> [Supplied passage]:
◇ ◇ ◇

Subgroup analyses were performed by pregnancy before diagnosis, tumour stage, age at diagnosis, interval to LB, ER status, and known exposure to chemotherapy (Table 2). Women with a subsequent LB who had not had a pregnancy before breast cancer diagnosis showed increased survival (HR 0.56, 95% CI 0.38–0.82, p = 0.003; Fig. 1d), whereas this effect was not found in women who had had a previous pregnancy (HR 0.76, 95% CI 0.53–1.09, p = 0.13; Fig. 1e).
Both age at diagnosis and interval to subsequent LB had a significant interaction with survival in women who had a subsequent LB. For analysis of the effect of age at diagnosis, women were divided into five-year age groups (Table 2). This showed a progressively greater interaction of subsequent LB on survival with younger age at diagnosis. For the youngest group, age 20–25 years, HR for survival was 0.30, 95% CI 0.12–0.74 (p = 0.009); for those aged 26–30, HR was 0.58, 95% CI 0.38–0.88 (p = 0.011); for those aged 31–36, HR was 0.67, 95% CI 0.44–1.01 (p = 0.057); and for those aged 36–39, HR was 0.89, 95% CI 0.42–1.87 (p = 0.76). In women who had a LB within five years of diagnosis, survival was increased (HR 0.66; 95% CI 0.49–0.89, p = 0.006, Fig. 2a). Fewer women had a LB five or more years after diagnosis (n = 108 vs 182 within five years), and there was no clear effect on survival in these women (HR 0.63, 95% CI 0.36–1.13, p = 0.12; Fig. 2b).
Fig. 2Overall survival in women with breast cancer by the occurrence of subsequent live birth (SLB) (yellow) or not (blue) following diagnosis in subgroups by (a) occurrence of SLB within five years of diagnosis (yellow) or no SLB (blue); (b) occurrence of SLB five years or more after diagnosis (yellow) or no SLB (blue); (c) tumour stage 1 (d) or stages 2–3 by ER status, (e) positive, or (f) negative. Data are shown by time in years following live birth or matched time point in unexposed cases. (For interpretation of the references to colour in this figure legend, the reader is referred to the Web version of this article.)

◇ ◇ ◇

> [Provided material]:
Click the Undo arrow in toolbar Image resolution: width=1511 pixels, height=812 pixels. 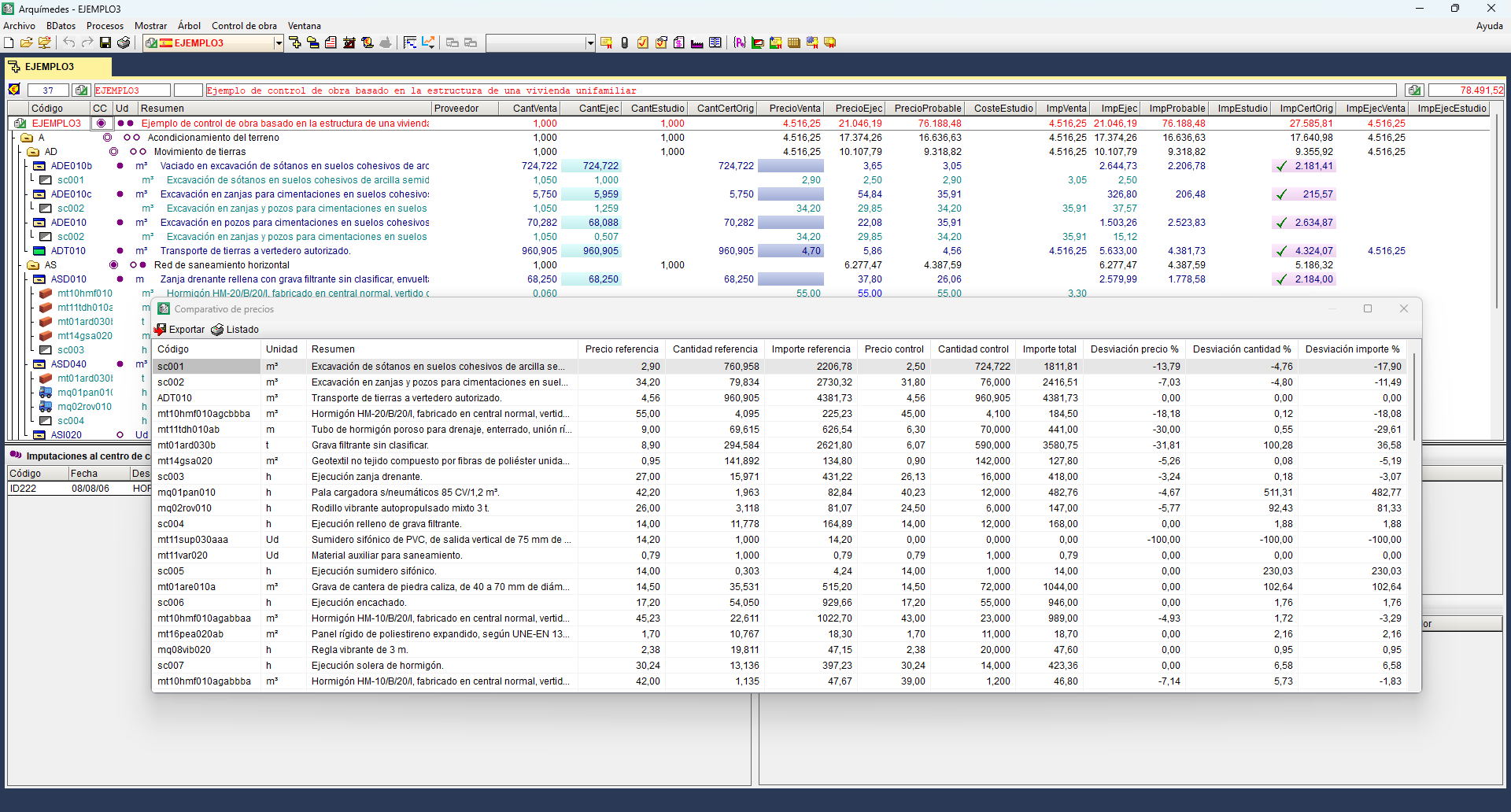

◇ ◇ ◇

> [Aim of the task]:
Transcribe the entire passage on breast cancer survival after a later live birth, word for word.

> [Output below]:
Subgroup analyses were performed by pregnancy before diagnosis, tumour stage, age at diagnosis, interval to LB, ER status, and known exposure to chemotherapy (Table 2). Women with a subsequent LB who had not had a pregnancy before breast cancer diagnosis showed increased survival (HR 0.56, 95% CI 0.38–0.82, p = 0.003; Fig. 1d), whereas this effect was not found in women who had had a previous pregnancy (HR 0.76, 95% CI 0.53–1.09, p = 0.13; Fig. 1e).
Both age at diagnosis and interval to subsequent LB had a significant interaction with survival in women who had a subsequent LB. For analysis of the effect of age at diagnosis, women were divided into five-year age groups (Table 2). This showed a progressively greater interaction of subsequent LB on survival with younger age at diagnosis. For the youngest group, age 20–25 years, HR for survival was 0.30, 95% CI 0.12–0.74 (p = 0.009); for those aged 26–30, HR was 0.58, 95% CI 0.38–0.88 (p = 0.011); for those aged 31–36, HR was 0.67, 95% CI 0.44–1.01 (p = 0.057); and for those aged 36–39, HR was 0.89, 95% CI 0.42–1.87 (p = 0.76). In women who had a LB within five years of diagnosis, survival was increased (HR 0.66; 95% CI 0.49–0.89, p = 0.006, Fig. 2a). Fewer women had a LB five or more years after diagnosis (n = 108 vs 182 within five years), and there was no clear effect on survival in these women (HR 0.63, 95% CI 0.36–1.13, p = 0.12; Fig. 2b).
Fig. 2Overall survival in women with breast cancer by the occurrence of subsequent live birth (SLB) (yellow) or not (blue) following diagnosis in subgroups by (a) occurrence of SLB within five years of diagnosis (yellow) or no SLB (blue); (b) occurrence of SLB five years or more after diagnosis (yellow) or no SLB (blue); (c) tumour stage 1 (d) or stages 2–3 by ER status, (e) positive, or (f) negative. Data are shown by time in years following live birth or matched time point in unexposed cases. (For interpretation of the references to colour in this figure legend, the reader is referred to the Web version of this article.)